<<<<

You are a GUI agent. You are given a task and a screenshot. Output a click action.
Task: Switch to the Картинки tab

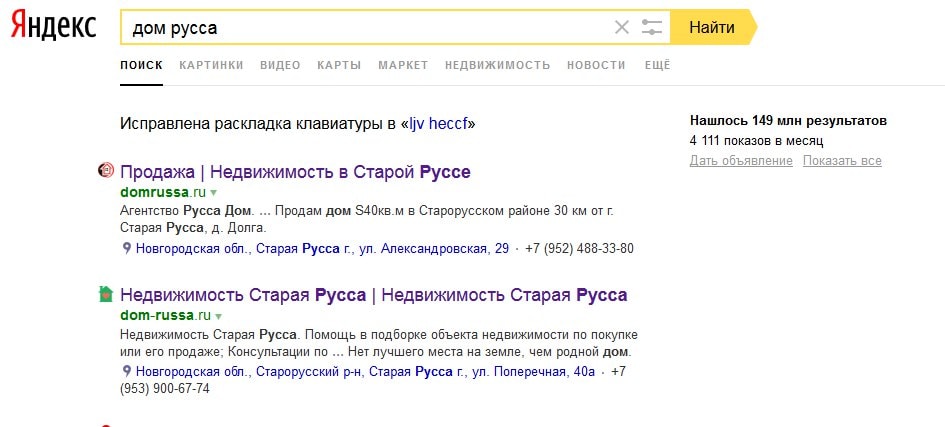click(211, 65)
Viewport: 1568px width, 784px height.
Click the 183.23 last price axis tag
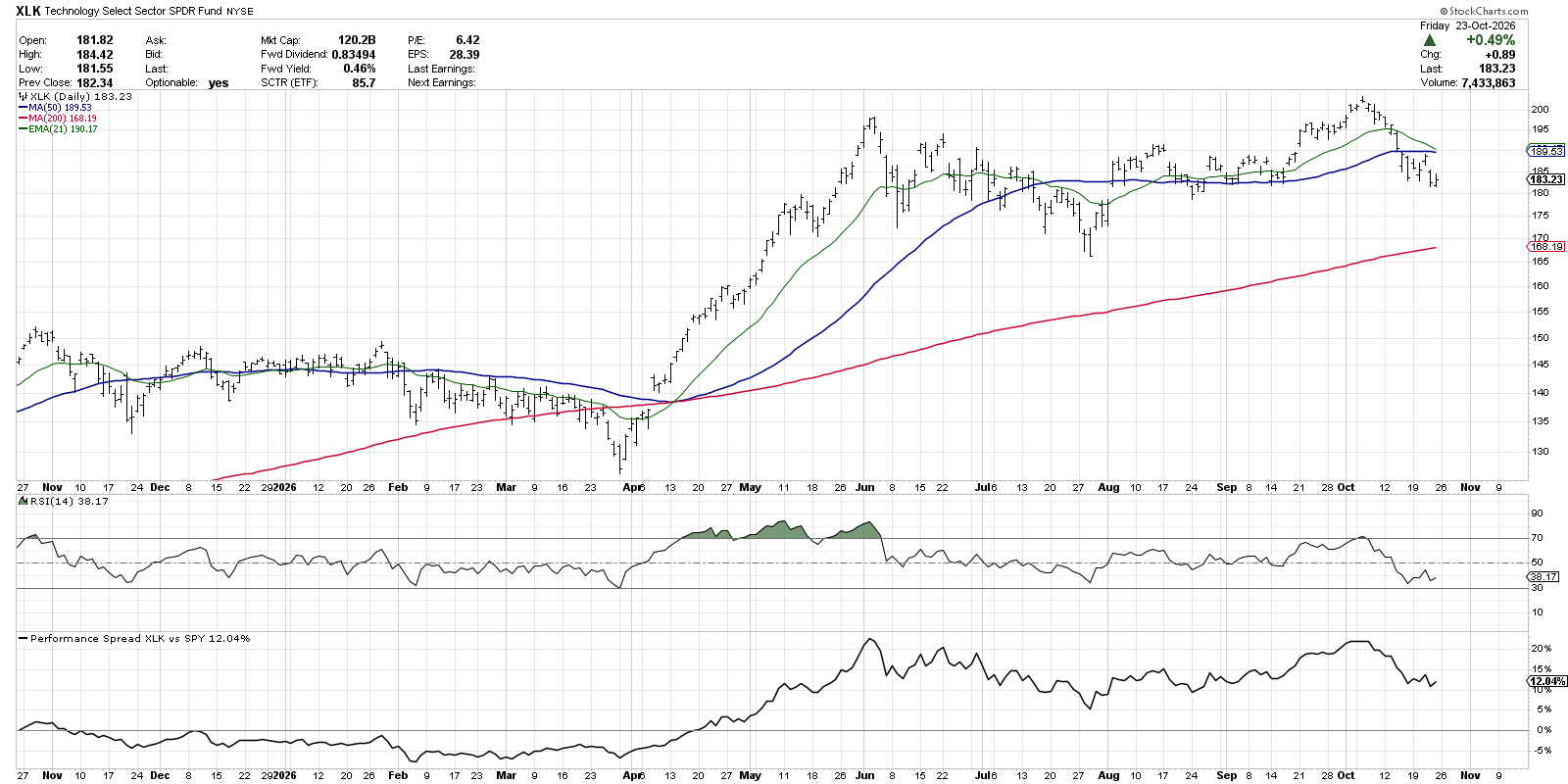(1546, 179)
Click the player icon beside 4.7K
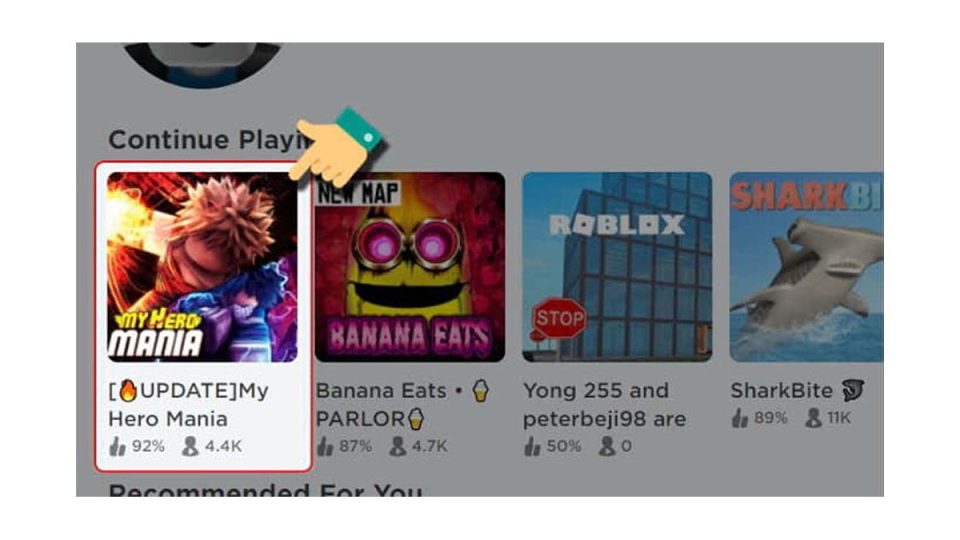Viewport: 960px width, 540px height. (x=398, y=446)
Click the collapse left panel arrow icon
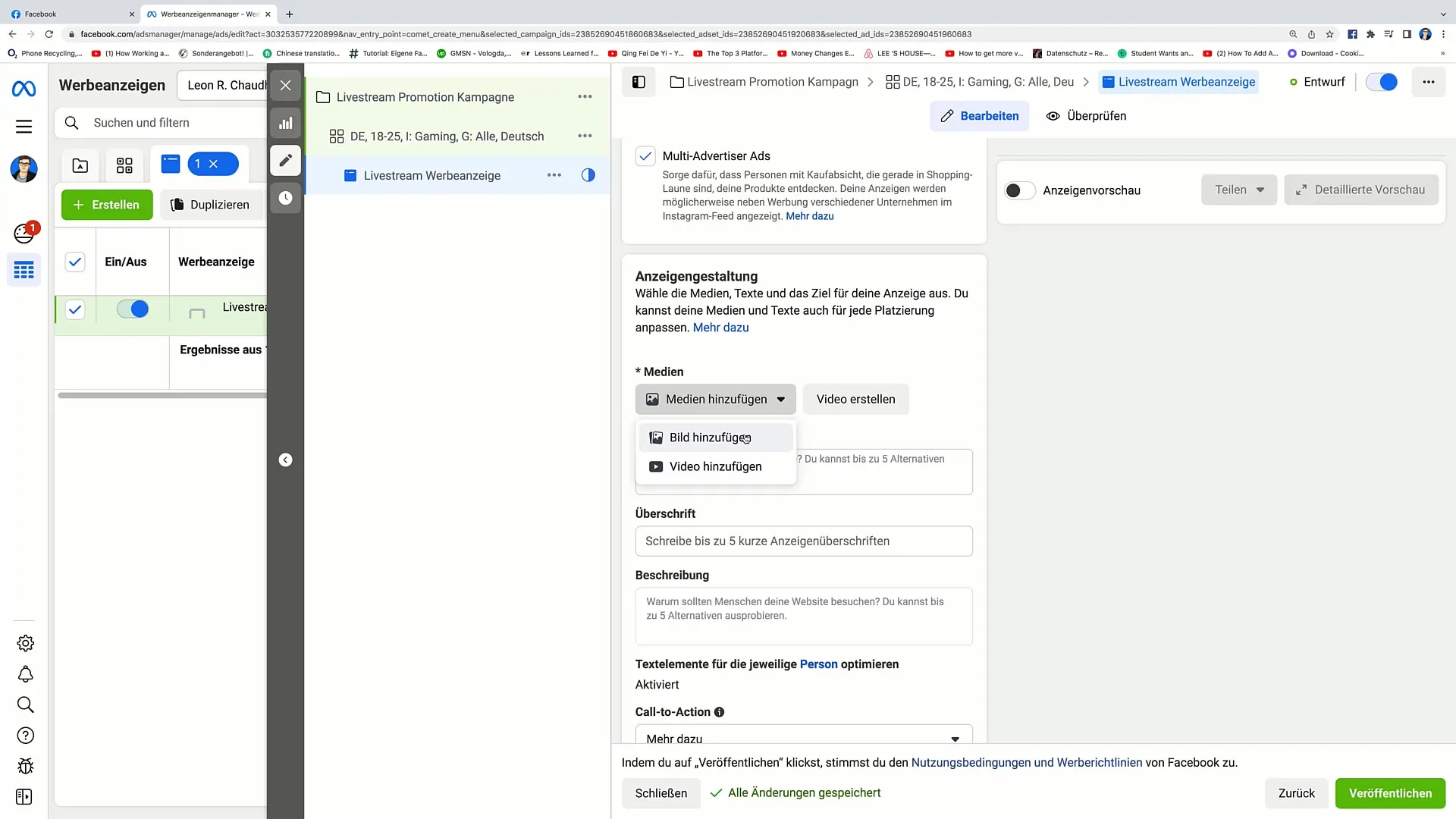The width and height of the screenshot is (1456, 819). [x=285, y=459]
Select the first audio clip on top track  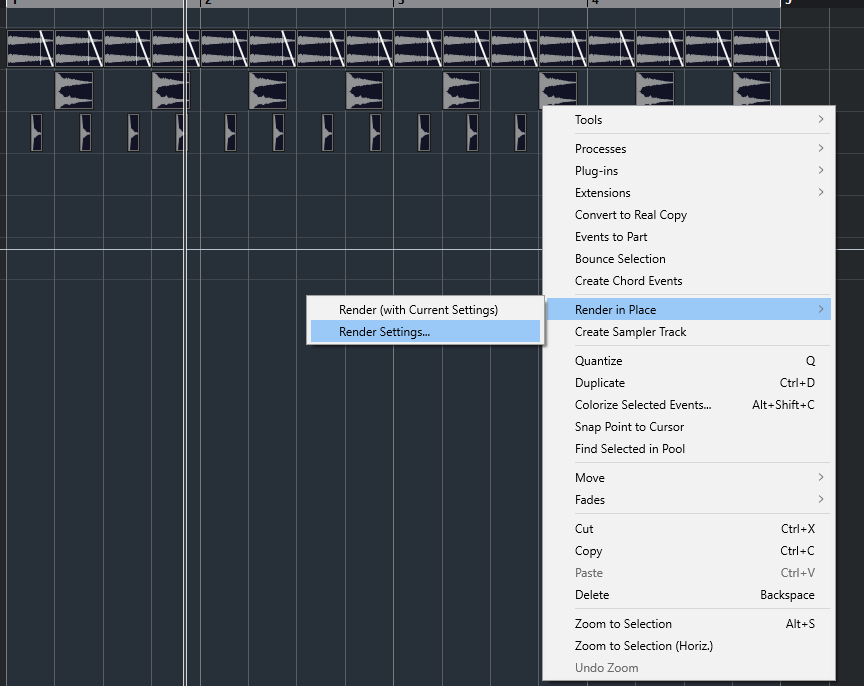(x=30, y=48)
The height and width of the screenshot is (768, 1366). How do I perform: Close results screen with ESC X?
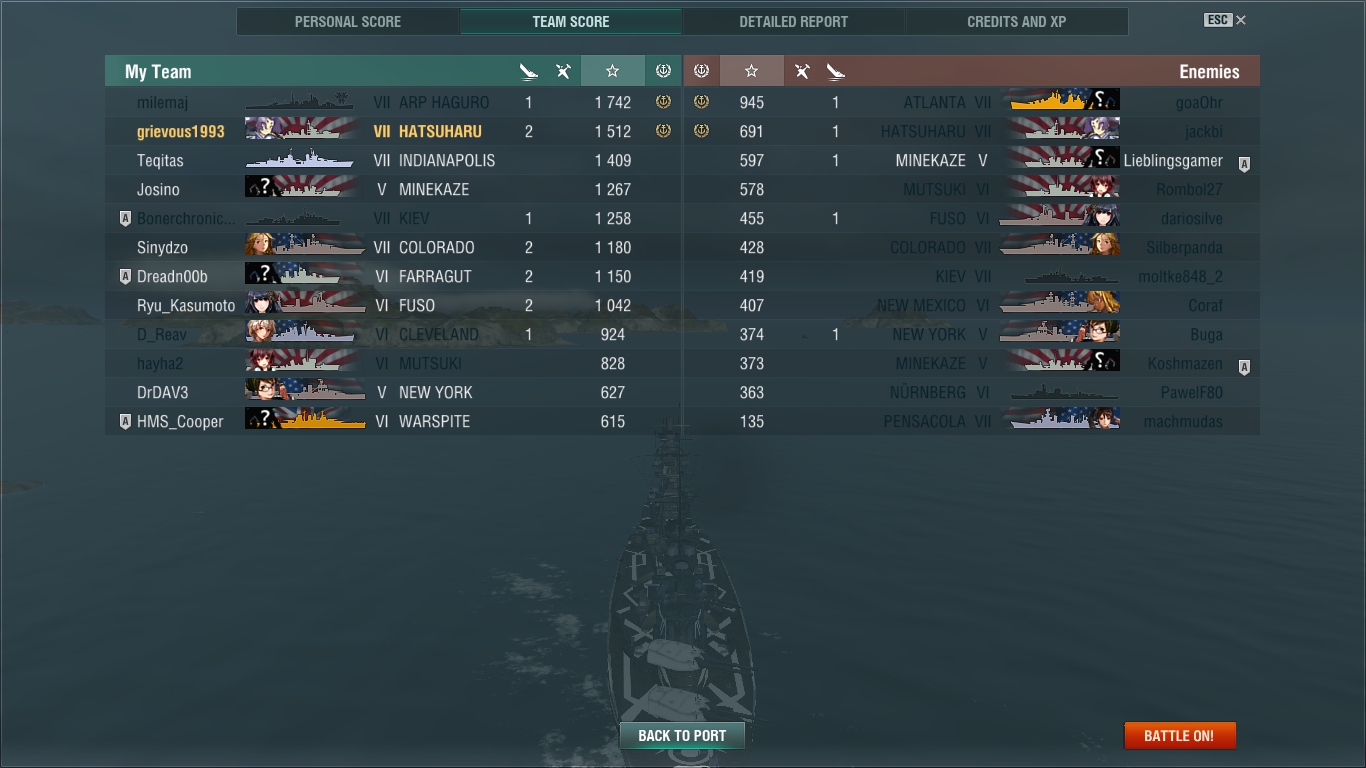coord(1225,20)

>>>>

Give back word for word the lines from the one containing "The height and" through the final line of the data above. Pictures are to be left out.

- [REPLY]:
The height and width of the screenshot is (768, 1366). How do I perform: Close results screen with ESC X?
coord(1225,20)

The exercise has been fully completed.